As the sky blanketed Paddington under unbridled rain, most people found the cosiness of being indoors pleasant and inviting that the splattering of raindrops that looked to have ruin a few mini-dresses and shoes young women were wearing. Down the slopes of Comber Street, Sydney based artist Tanya Linney’s major show exhibition was a fixture at Global Gallery. A former model and now a firm exhibiting artist her point of difference in producing a dialogue about female forms and identity determined a consistent strong show that delved into The Style Press’ lasting stronghold on exploiting and manipulating the soul and veneer of femininity.
Her major works, hung canvassed on opposite white walls lined depictions of slashing, slicing, contorted overlapped scrappings and found imagery strewn in such a way they her made compositions provided a sardonic lattice of defaced faces unable to literally speak. In Linney’ use of vargarited watercolour techniques, whereby the recurring motif of eyes are prominent the integrated layers of pictorials and collaged cry out for a yearning to break free from entrapment.
Linney’s artworks evoke many contemporary gestures that over time have been displayed by the industry she was apart of. Fashion designers such as Stefano Pilato who in 2008, recontextualised all of his runway models’ faces appearing uniformed in black bobs and deep black lips. So as for the history of Martin Margiela who with makeup artist Inge Grognard consistently veiled and concealed the identities of his models to concentrate the eyes of the audience, affixed on his garments only.
Is there a curse or deep suffering as the perrenable undertones of Linney’s oeurve? That in the myriad of her distorted artwork collages they produce a feeling of numbness, that women incessantly portrayed in film, in paintings and in printed magazines their feeling and emotions are extinguished? ‘Voodoo Girl’ by Tim Burton illustrates a red-lipped zombie pinnned and scarred by sewing. Burton example can expressed the degradation of sexuality and the lost of social independence.

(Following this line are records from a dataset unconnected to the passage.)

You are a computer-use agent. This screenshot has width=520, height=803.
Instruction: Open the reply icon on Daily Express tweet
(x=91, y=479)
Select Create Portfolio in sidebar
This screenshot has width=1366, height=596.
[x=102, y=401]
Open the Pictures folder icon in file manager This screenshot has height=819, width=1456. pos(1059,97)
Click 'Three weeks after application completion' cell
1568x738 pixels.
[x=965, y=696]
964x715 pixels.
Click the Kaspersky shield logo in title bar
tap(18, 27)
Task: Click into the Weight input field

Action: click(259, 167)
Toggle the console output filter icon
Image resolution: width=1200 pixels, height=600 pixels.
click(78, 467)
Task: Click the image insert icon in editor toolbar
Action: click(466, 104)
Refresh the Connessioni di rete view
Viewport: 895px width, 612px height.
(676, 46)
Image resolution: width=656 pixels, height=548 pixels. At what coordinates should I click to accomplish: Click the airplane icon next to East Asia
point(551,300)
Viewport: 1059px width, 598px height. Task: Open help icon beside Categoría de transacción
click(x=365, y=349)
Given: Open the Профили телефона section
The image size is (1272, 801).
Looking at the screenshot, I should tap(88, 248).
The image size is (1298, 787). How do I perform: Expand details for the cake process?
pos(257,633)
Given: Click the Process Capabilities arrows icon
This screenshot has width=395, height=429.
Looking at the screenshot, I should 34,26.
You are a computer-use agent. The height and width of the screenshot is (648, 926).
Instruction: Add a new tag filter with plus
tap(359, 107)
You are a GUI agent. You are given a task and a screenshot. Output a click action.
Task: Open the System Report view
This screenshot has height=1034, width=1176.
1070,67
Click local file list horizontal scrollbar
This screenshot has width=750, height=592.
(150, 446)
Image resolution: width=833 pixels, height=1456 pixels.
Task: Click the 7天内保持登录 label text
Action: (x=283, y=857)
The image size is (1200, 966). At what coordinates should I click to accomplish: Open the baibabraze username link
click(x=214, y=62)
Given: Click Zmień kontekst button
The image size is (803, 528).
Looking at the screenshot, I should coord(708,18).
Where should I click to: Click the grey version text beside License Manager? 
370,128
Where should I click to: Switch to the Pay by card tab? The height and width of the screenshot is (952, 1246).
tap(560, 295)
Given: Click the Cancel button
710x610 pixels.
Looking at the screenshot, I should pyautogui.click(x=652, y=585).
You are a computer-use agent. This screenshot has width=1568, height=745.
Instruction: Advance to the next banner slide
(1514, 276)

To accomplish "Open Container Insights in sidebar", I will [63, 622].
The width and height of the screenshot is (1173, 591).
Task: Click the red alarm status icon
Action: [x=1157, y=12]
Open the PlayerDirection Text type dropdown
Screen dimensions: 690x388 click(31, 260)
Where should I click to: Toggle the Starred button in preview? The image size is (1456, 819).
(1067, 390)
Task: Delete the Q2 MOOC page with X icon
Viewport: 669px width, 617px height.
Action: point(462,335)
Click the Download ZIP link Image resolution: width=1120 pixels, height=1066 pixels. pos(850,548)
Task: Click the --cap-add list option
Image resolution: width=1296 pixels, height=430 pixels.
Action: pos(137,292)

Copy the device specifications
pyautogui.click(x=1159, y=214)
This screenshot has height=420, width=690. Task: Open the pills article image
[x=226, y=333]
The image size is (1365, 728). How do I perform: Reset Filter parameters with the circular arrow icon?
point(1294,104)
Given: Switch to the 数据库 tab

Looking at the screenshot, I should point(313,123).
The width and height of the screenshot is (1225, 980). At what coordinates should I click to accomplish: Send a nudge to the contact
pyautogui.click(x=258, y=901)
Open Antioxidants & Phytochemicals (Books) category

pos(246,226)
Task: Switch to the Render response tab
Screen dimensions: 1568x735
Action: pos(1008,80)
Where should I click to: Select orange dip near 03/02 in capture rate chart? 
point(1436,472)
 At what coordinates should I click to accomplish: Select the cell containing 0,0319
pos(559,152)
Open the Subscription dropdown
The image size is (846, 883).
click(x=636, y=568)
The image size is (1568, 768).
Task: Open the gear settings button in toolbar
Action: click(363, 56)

The depth of the Sydney artist’s work also elicits nascent female figures, ghostly shadows and man-made objects such as sharp utensils are confronting to the point of making references post-modern film. As a prime example, directed by French writer Olivier Assayas, ‘Demonlover’ produced in 2002 starring Danish actress Connie Nielsen and American actress Chloe Sevigny, the extreme depictions of sadomasochism, viewed by an easily accessible world-wide video feed are startling representations of how sexuality gestured in Linney’s artworks have lost all human sense of respectability – the female body now a seed of e-commerce and man’s depraved fantasies.
Whilst in previous, Linney has explored collage techniques in exhibition fruitful canvases displaying strips of pornographic material, she is not entirely hung on feminine depravity alone. In her 2006 and 2007 series of Dolls and Masks and Mannequins respectively, Tanya chooses to delve into human existence by mark-making beauty not as the idealised fantasy of the perfect slender body nor blonde but of une jolie-laide. Like British artist Linder Sterling (who also more recently collaborated with British-Australian fashion designer Richard Nicoll), the mish-mashing of female imagery underlines a more comforting allegory – that her caricatured artworks are committed for forming a dialogue that is determined to disturb print and advertising industry’s hellbent on warping female bodies for commercial viability.